ROCKS on an ATLAS Tier3 Cluster

Starting off, having ROCKS install and maintain the cluster is a real improvement over doing it by hand. I tried the alternative and found it to be lacking.

We're going to be using ROCKS 5.3 (Rolled Tacos) for this, and the OS we'll select is SL5 (Not SLC, in this case, based on the experience of Pat McGuigan of UTA. He's the source of almost all of this).

Go to http://www.rocksclusters.org/wordpress/ for more info on ROCKS, or here to download.

Starting Up a Clean Cluster

Media Preparation

Get the Jumbo Roll DVD for installation, and burn it to a DVD. Also go here and get the DVD ISOs and burn them to DVDs as well.

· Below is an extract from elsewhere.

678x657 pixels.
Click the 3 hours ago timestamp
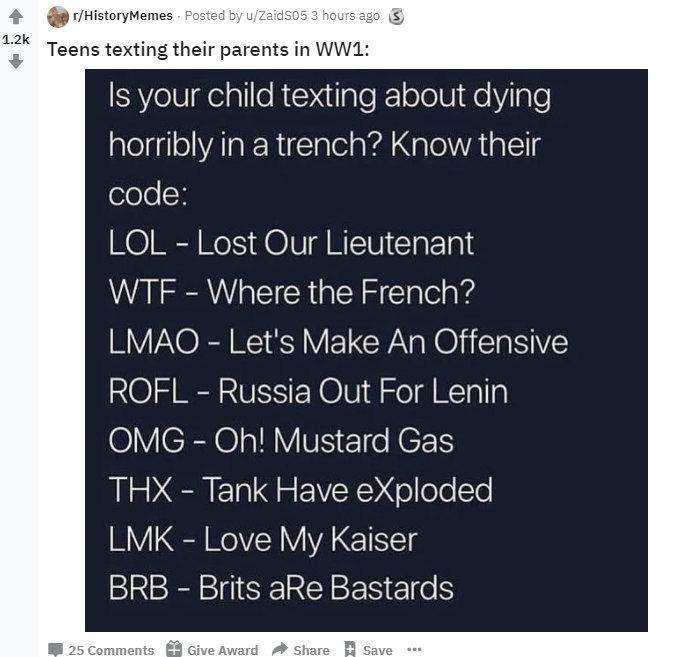click(x=345, y=16)
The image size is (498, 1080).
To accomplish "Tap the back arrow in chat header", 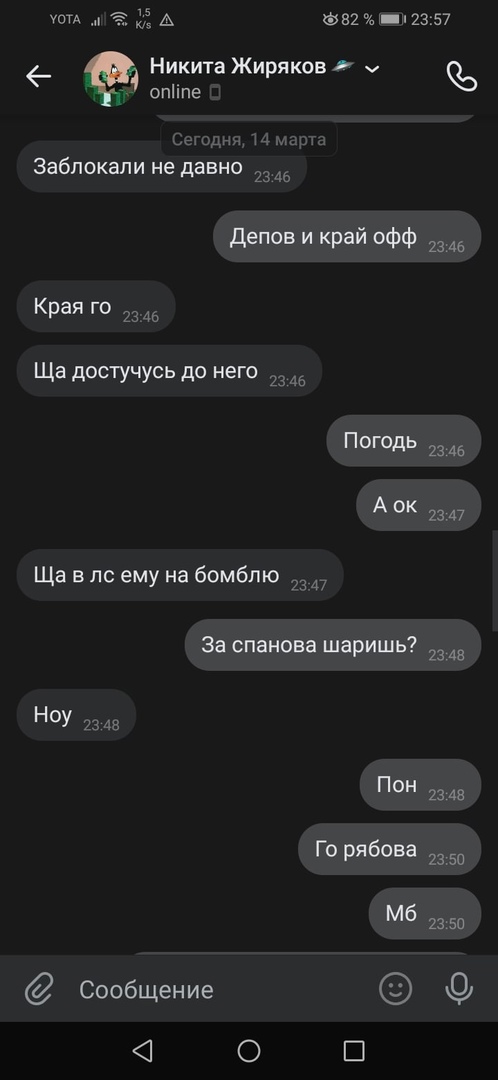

Finally, back at rocksclusters.org, get the torque roll (here) to be able to install the Torque+Maui batch system automatically. Burn that to a CD or DVD as well.

Initial Installation

You're now ready to start the ROCKS installation. You need to have chosen a master node for this (in my case, it's the login node as well). Some comments on architecture here (to the best of my understanding):

  • All of the machines you are installing need to be on the same private network, and only the master is going to be looking at the public network
  • The network switch you are using needs to be enabled for PXE booting, as well as all of the NICs on the machines
  • The public network is plugged into eth1 on the headnode, and the private network shared with the compute and storage nodes is plugged into eth0

Boot the machine with the ROCKS DVD in the drive, and you'll eventually be presented with the ROCKS front-end. Type "build", and wait for the installation main window to arrive.

Click the button (CD/DVD-based Roll) that allows you to select the rolls you will need. The screen that follows will allow you to select a set of rolls from a list -- please choose the following:

  • base
  • ganglia
  • hpc
  • kernel
  • web-server

Please DON'T select OS -- that will be provided by the SL5 DVDs you created before. If you choose OS, the ROCKS standard CentOS will be installed.

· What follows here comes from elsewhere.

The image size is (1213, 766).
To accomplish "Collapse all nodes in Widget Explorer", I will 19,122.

I wanted to test SGE, but we realized that the commands for PBS/Torque and SGE could conflict -- so it's been left aside for now.

Hit the submit button, and you'll be taken back to the first screen. Select the same button (CD/DVD-based Roll) again, and it will ask you to insert a DVD (the name won't be familiar, but it'll ask for the OS DVD). Put in the first SL5 DVD, click the confirmation and wait. You'll then be asked for another OS DVD, and you'll offer the second disk. This will be followed by reinserting the ROCKS DVD, and you'll end with the Torque CD.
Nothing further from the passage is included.